Court-Packing: Four Observations on a General Theory of Constitutional Change

Mark Tushnet

Harvard Law School

Tom Daly’s article on “good” court-packing is a valuable contribution to the burgeoning theoretical and empirically informed literature on responses to and – in a more hopeful register – recovery from democratic decay. As is my wont, I focus on the theory part of the inquiry, and make four observations about some possible components of a more general theory (of what? – perhaps of more-than-incremental constitutional change).

1. Timing

When does significant constitutional change occur? A standard answer, put in varying ways, is that such change occurs in constitutional moments when one constitutional regime – a loosely linked set of institutions and values that organizes politics over an extended period – replaces another. Sometimes we can talk of “critical elections” as marking this transition. As the focus on “moments” and specific elections suggests, these are times of more or less abrupt replacement.

What, though, of circumstances in which one regime is probably on its last legs but political conditions are such that its immediate and complete replacement is pretty much impossible? I call these circumstances “interregnums,” and their key feature for me is uncertainty about what is going to replace the dying regime. The United States today and, one hopes, Hungary in the next few years, are examples of interregnums. 
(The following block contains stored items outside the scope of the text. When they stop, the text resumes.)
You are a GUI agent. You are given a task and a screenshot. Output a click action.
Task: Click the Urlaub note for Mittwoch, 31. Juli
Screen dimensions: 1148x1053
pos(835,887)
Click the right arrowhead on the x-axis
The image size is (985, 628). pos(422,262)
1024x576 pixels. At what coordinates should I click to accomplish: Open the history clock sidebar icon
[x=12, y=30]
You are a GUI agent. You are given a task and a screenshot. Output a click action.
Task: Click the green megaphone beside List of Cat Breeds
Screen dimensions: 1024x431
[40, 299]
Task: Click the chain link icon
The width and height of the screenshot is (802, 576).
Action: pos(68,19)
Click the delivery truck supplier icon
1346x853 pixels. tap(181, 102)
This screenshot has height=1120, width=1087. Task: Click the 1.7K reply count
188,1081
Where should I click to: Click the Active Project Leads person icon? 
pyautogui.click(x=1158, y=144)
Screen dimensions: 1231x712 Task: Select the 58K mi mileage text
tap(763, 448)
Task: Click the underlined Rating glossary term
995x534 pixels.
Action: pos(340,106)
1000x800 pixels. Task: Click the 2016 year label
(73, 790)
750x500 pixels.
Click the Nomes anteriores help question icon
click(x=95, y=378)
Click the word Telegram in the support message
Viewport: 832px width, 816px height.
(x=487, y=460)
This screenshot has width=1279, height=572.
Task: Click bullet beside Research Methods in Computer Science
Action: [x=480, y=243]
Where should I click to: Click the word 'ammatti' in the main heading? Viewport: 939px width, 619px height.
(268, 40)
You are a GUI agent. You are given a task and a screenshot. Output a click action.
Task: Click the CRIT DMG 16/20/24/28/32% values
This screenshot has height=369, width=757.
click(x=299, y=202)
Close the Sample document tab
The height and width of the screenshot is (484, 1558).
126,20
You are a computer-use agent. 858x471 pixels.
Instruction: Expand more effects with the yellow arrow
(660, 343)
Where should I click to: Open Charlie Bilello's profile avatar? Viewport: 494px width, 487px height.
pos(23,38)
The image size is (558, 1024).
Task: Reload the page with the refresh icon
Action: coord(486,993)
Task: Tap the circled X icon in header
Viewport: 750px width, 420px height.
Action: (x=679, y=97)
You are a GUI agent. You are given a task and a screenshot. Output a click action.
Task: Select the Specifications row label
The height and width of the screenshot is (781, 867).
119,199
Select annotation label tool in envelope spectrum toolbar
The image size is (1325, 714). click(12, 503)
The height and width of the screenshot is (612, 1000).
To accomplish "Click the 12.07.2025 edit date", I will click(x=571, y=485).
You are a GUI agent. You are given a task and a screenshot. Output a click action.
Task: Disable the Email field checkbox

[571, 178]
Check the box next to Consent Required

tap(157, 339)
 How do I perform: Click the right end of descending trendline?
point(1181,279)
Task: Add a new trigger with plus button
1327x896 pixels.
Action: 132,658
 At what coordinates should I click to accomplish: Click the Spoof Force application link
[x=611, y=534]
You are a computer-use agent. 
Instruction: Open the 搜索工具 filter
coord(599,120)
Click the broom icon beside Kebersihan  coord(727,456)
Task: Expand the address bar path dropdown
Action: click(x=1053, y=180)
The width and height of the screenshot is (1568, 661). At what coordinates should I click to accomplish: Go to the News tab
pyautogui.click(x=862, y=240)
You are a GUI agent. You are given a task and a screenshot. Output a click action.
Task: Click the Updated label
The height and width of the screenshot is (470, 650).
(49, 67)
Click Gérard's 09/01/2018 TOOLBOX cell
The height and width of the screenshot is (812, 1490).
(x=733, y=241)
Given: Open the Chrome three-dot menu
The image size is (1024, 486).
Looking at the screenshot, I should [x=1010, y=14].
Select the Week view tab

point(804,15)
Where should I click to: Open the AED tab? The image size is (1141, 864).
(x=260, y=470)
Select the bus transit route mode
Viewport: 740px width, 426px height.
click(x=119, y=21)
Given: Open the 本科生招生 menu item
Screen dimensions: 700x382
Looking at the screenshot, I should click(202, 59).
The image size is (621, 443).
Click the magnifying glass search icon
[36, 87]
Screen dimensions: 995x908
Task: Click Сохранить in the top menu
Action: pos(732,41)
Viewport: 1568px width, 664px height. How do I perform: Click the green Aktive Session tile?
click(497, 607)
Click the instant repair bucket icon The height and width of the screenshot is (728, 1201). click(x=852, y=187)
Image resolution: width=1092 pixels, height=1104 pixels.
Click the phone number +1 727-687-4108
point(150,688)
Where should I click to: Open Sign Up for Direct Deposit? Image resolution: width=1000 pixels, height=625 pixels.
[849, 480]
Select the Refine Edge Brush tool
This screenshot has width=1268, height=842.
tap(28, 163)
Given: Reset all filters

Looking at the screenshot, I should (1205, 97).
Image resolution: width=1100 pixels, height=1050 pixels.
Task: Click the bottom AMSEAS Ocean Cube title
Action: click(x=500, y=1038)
Theory hasn’t yet focused on these periods, and I’m not sure what reasonable hypotheses are worth exploring. One, I suspect, is that proposals for constitutional change will circulate widely during these periods; another is that such proposals will be met not only with political opposition – that’s inevitable during an interregnum – but with denunciations for being anti-constitutional.

2. Decay and Recovery

Daly poses his questions about good court-packing in connection with recovery from democratic decay. I believe that a somewhat wider lens may be useful. In a recent book, Power to the People: Constitutionalism in the Age of Populism, Bojan Bugarič and I write about “ambitious reform agendas” (ARAs), implicitly distinguishing them from incremental reform agendas. Not surprisingly, ambitious reform agendas are associated with regime transitions. And, typically, they are about substantive policy: how to manage the economy, for example.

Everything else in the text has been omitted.